* **Task brief**:
Count the lines below that contain the word "link", and state only that number.

* **Records for this task**:
════════

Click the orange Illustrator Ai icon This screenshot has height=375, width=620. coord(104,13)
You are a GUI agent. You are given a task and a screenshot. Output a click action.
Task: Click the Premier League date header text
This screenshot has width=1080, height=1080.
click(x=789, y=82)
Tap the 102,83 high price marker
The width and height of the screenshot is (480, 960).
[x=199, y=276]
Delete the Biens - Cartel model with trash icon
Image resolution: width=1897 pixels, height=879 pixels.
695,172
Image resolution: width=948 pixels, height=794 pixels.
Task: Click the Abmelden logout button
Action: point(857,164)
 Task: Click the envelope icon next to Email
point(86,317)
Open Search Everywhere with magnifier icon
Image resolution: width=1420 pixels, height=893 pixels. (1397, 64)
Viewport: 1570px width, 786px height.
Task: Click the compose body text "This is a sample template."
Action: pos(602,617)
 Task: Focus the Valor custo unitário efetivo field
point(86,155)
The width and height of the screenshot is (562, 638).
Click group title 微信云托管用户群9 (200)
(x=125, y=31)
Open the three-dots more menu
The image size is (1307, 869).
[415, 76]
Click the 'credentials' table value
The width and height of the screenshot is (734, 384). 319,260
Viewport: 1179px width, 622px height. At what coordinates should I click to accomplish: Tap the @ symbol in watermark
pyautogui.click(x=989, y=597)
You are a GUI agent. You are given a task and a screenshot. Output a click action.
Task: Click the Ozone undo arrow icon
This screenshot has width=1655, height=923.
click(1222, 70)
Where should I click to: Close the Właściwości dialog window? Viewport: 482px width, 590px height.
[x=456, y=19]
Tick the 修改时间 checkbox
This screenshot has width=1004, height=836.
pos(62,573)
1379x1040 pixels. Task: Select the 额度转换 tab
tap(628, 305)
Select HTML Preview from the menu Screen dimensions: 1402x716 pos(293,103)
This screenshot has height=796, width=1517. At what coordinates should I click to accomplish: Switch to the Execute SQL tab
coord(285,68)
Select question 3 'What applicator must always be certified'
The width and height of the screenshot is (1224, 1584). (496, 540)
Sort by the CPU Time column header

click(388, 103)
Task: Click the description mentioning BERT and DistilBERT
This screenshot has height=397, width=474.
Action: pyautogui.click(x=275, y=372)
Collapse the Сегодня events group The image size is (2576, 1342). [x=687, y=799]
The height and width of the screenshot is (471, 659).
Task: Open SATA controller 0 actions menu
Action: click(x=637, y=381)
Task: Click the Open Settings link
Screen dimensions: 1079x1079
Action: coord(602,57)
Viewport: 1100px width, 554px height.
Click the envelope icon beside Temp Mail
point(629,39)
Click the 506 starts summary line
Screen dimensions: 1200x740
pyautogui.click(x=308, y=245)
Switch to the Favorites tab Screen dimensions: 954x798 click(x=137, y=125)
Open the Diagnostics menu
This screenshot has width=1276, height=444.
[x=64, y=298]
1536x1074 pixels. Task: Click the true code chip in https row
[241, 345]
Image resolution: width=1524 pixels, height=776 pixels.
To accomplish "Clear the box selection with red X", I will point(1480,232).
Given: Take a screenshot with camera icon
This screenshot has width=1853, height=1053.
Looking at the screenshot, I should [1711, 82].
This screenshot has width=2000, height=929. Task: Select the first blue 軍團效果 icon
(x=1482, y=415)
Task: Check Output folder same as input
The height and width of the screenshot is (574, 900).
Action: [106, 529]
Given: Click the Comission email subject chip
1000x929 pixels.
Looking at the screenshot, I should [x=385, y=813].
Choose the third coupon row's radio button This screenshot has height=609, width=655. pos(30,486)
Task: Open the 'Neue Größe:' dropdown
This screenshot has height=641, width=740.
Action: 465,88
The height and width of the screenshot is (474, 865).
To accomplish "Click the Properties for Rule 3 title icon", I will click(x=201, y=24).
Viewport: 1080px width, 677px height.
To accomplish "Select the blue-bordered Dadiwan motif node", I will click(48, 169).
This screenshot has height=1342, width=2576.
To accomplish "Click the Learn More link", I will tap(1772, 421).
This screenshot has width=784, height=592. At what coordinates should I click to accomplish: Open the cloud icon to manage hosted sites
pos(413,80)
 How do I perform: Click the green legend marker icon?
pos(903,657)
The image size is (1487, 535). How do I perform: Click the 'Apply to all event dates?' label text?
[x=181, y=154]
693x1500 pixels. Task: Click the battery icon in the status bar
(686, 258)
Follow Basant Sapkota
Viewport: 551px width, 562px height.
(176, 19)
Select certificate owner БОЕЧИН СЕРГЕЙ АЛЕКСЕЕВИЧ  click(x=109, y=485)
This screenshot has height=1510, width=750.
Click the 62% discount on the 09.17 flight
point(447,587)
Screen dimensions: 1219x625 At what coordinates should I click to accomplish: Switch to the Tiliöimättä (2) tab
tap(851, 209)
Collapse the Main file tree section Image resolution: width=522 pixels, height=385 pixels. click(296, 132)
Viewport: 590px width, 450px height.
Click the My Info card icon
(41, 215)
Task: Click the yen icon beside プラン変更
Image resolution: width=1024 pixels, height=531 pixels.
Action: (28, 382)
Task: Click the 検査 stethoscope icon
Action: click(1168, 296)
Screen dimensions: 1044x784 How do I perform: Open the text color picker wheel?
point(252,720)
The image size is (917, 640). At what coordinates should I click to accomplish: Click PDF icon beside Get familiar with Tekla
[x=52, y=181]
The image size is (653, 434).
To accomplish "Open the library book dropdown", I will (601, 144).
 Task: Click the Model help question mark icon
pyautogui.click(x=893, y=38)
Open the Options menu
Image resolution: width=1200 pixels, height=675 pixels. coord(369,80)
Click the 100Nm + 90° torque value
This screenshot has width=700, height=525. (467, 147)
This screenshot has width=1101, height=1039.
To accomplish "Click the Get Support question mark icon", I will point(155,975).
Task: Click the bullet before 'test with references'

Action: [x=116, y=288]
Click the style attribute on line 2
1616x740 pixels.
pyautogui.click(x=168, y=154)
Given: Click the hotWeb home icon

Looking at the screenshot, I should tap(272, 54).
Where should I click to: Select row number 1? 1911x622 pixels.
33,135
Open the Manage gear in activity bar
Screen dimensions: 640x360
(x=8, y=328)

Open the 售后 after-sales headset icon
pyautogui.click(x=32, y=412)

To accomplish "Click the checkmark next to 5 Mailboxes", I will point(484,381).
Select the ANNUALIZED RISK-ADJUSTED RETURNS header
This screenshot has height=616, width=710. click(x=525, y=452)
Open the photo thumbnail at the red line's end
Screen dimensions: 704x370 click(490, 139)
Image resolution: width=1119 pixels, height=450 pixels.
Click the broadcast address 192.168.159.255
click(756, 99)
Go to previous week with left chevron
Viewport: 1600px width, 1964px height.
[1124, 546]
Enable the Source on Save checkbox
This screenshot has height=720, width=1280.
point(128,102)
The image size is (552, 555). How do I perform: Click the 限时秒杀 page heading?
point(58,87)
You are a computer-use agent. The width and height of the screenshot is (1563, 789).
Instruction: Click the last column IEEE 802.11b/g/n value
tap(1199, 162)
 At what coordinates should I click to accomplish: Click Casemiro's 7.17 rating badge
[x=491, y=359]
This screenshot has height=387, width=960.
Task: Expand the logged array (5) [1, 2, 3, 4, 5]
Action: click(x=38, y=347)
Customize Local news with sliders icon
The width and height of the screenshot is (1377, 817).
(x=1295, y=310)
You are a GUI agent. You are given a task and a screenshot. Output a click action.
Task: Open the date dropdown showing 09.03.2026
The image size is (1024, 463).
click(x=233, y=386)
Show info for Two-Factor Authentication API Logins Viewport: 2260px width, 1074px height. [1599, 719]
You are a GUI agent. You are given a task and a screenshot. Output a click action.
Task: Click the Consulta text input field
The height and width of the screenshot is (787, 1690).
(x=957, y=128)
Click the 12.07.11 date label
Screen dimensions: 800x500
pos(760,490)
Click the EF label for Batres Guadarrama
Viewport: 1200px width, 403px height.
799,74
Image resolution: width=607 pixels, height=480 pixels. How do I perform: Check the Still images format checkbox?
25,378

════════

* **Answer for the task**:
2